PASSAGE SHOWN:
────────────────────
Jesus left Heaven and all of it’s glory to come to Earth. He did not have to do this. God the Father created this Earth, He (the Trinity) could have decided that they were done with this creation and with a word ended this whole thing. They decided differently,giving us a pure example of love in parenting, giving our children another try, God chose to send His Son to Earth, making a way for us to discover redemption and relationship.

Jesus came to earth as an infant. He was human, as we are. He cried as an infant, cut teeth, had childhood ailments, ear infections, fevers, colds, and flu. He skinned His knees, stubbed His toes, most likely got sunburned. He came to experience everything we do as humans.

He was human and God. This boggles my brain when I think of it. Have the power of God Almighty and yet choose to be human and restrained in these bodies. He didn’t do it grudgingly, He did it willingly. That humbles me.

On Thursday night we remember the Last Supper. Jesus brought his friends and followers together. He knew one would betray Him, and yet Jesus celebrated with this man. He broke bread with him, He included him. I couldn’t do that. If I knew someone was going to stab me in the back, I would keep that person at a distance and have no fellowship with them. Not Jesus, He feasted with Judas.

After the feast, Jesus went off to pray, His disciples slept off the meal, even after hearing that Jesus was going to be betrayed. What did Jesus pray? He prayed for us. He prayed for our protection. He prayed that we would continue in God. He thanked Father God for us, for me. (John 17)

When we have an appointment like a dentist or surgery there is a feeling of panic. We dread going. We ask for prayer. We warily approach the time of what we feel is going to cause us agony.

Not many of us go through what Jesus did. Yes, people around the world have been persecuted and martyred, but for the most part, we have no idea what that agony is like. We panic at the sound of a drill, or the sight of a needle.

Jesus knew. He knew what was about to happen. He knew He would be brought in front for a mock trial. He would be beaten. Not like what we see in movies, He was beaten, think about a piece of meat we have tenderized with a meat mallet. How that meat is stretched and mutilated. That is what Jesus did for us, for me.

That was just the beginning. He was crowned with thorns. Not those jiggers we get from roses or brush. Thorns long enough to piece through His skull. He did it for us. He did it for me.

We complain when we have to carry a bunch of groceries up stairs and we think it is so inconvenient and hard. Jesus carried His cross. With a pounding bloody head, and His flesh torn apart. He did it for us. He did it for me.

All of this sounds terrible. I know I haven’t begun to truly describe what He went through. After all of this, Jesus was nailed to a cross. His flesh, once more thrust with pain and agony. When we first went to Japan, we had an English language paper delivered to our home. One day, I opened the paper to see photos of several people crucified. Crucifixion was still allowable then. I stared at the photos in disbelief. They were gruesome and I was stunned. Jesus allowed Himself to be crucified, because of us, because of me.

“This is the kind of life you’ve been invited into, the kind of life Christ lived. He suffered everything that came his way so you would know that it could be done, and also know how to do it, step-by-step. He never did one thing wrong, Not once said anything amiss. They called him every name in the book and he said nothing back. He suffered in silence, content to let God set things right. He used his servant body to carry our sins to the Cross so we could be rid of sin, free to live the right way. His wounds became your healing. You were lost sheep with no idea who you were or where you were going. Now you’re named and kept for good by the Shepherd of your souls.” 1 Peter 2:21-25 (MSG)
────────────────────
Can you copy word for word the part of the reflection on Jesus's life and suffering above, starting at "Jesus knew. He" and ending at "apart. He did it for us. He did it for me."?
────────────────────
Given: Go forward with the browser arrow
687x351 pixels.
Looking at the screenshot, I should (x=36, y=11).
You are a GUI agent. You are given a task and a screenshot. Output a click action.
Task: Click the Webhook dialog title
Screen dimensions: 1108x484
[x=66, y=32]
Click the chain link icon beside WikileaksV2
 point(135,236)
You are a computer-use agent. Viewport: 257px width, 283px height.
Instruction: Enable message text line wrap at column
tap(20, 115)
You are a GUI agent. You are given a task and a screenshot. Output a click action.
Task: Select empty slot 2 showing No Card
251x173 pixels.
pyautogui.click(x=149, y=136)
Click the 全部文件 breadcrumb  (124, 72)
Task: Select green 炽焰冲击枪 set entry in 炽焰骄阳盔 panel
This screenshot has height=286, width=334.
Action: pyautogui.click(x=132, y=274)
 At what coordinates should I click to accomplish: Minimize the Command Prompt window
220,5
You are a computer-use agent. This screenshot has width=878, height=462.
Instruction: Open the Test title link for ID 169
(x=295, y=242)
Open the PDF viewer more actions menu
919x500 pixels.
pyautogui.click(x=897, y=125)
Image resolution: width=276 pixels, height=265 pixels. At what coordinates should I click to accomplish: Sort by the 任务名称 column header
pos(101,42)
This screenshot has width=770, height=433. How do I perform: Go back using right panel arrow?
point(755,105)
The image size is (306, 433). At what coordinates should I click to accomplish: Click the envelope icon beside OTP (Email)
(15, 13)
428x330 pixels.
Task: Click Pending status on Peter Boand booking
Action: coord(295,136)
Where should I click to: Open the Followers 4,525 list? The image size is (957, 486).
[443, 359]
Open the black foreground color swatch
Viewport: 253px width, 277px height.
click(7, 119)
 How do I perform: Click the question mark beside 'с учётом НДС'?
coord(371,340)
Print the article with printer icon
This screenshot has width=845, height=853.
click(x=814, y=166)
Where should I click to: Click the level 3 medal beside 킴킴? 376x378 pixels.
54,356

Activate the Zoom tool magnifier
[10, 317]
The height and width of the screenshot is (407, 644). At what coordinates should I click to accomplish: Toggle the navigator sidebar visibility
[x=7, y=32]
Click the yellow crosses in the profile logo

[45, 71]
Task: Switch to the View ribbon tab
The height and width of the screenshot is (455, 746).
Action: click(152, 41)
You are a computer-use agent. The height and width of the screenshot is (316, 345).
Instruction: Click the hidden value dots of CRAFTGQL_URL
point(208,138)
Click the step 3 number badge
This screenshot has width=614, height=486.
────────────────────
ANSWER:
Jesus knew. He knew what was about to happen. He knew He would be brought in front for a mock trial. He would be beaten. Not like what we see in movies, He was beaten, think about a piece of meat we have tenderized with a meat mallet. How that meat is stretched and mutilated. That is what Jesus did for us, for me.

That was just the beginning. He was crowned with thorns. Not those jiggers we get from roses or brush. Thorns long enough to piece through His skull. He did it for us. He did it for me.

We complain when we have to carry a bunch of groceries up stairs and we think it is so inconvenient and hard. Jesus carried His cross. With a pounding bloody head, and His flesh torn apart. He did it for us. He did it for me.